• _The problem_
What needs transcribing is the line with "The height and" and every line after it to the end of the records, exactly and alone, with no pictures.
Extracted data: Begin
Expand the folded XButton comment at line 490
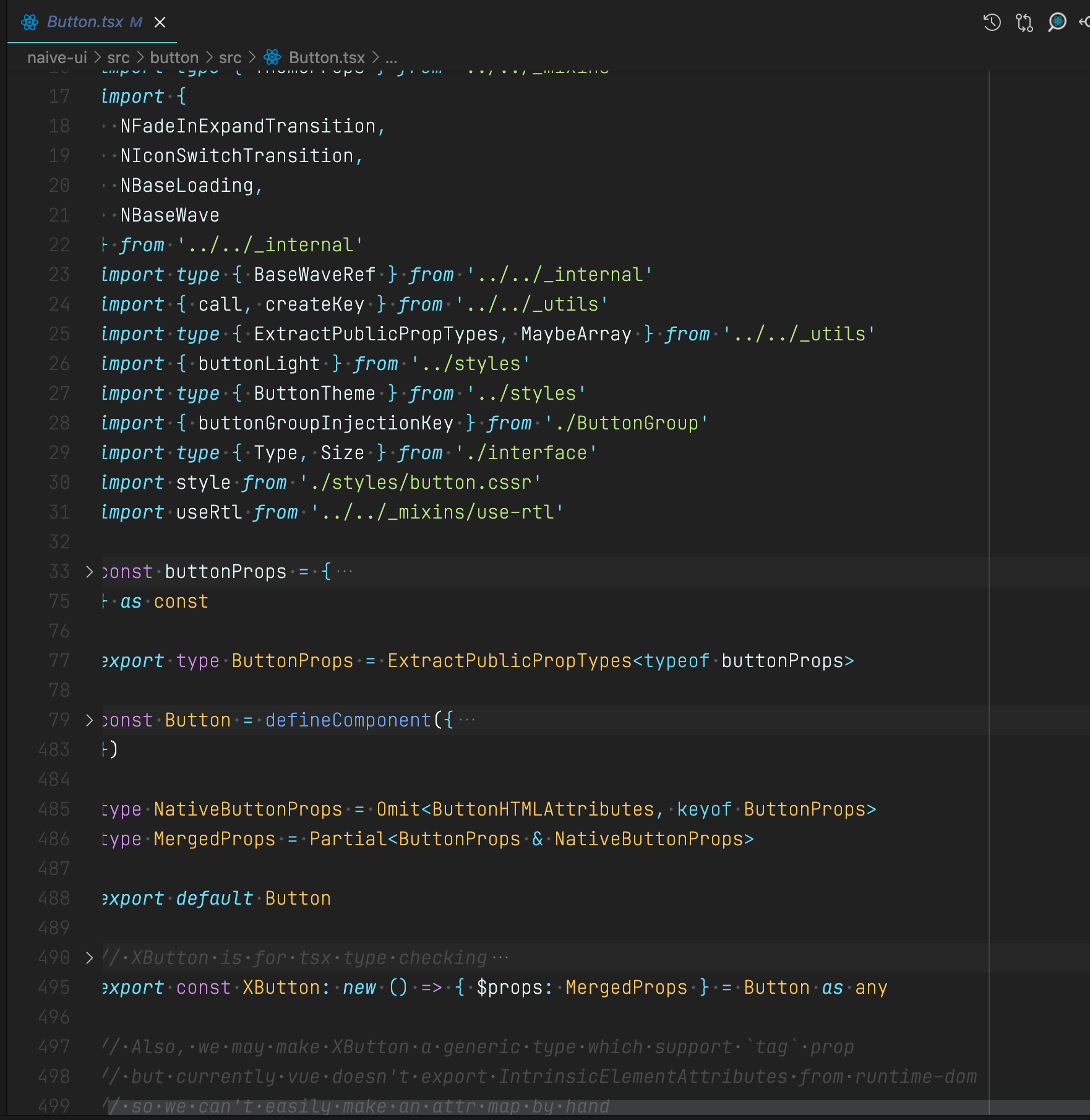The image size is (1090, 1120). pyautogui.click(x=89, y=958)
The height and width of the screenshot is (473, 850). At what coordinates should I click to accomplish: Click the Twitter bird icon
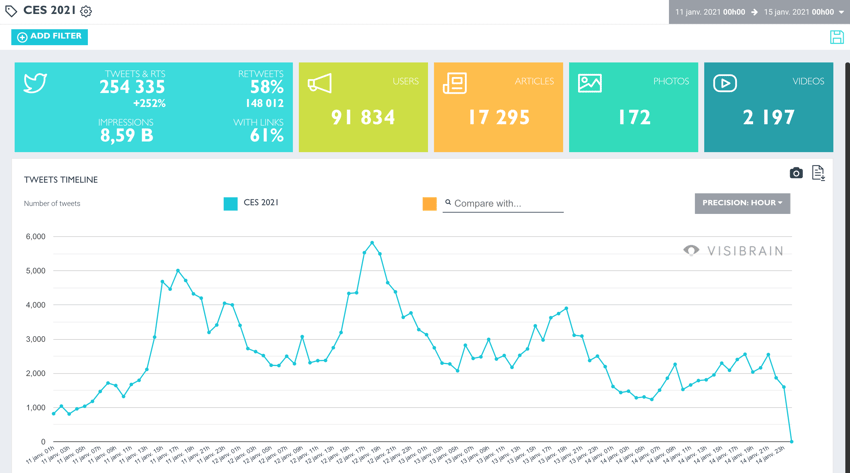coord(36,83)
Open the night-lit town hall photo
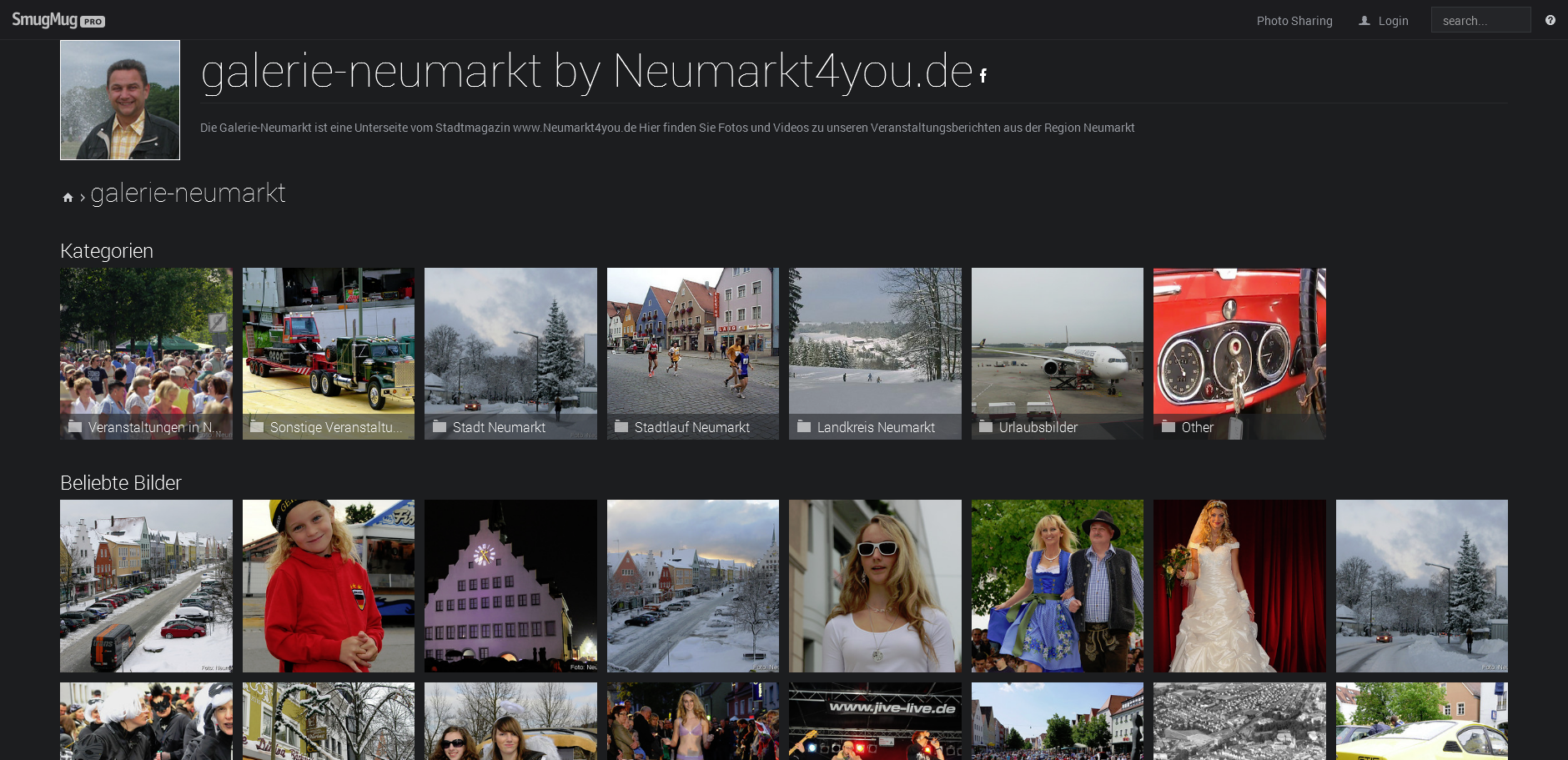This screenshot has height=760, width=1568. tap(510, 586)
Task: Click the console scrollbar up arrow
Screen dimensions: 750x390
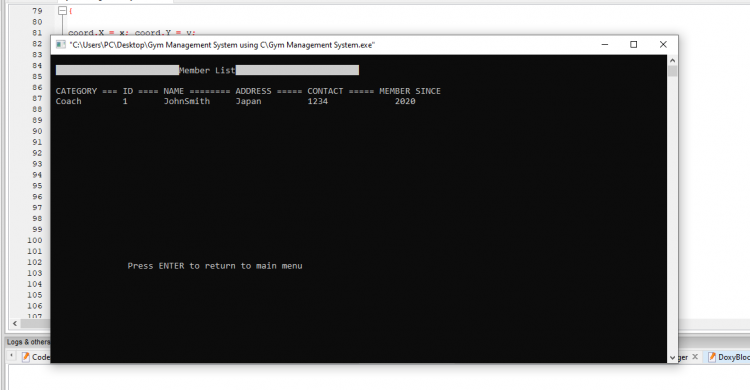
Extracted data: End
• _Answer box_
The height and width of the screenshot is (473, 850). At what coordinates should I click to accomplish: Click the Twitter bird icon
coord(36,83)
Open the night-lit town hall photo
This screenshot has height=760, width=1568. tap(510, 586)
Task: Click the console scrollbar up arrow
Screen dimensions: 750x390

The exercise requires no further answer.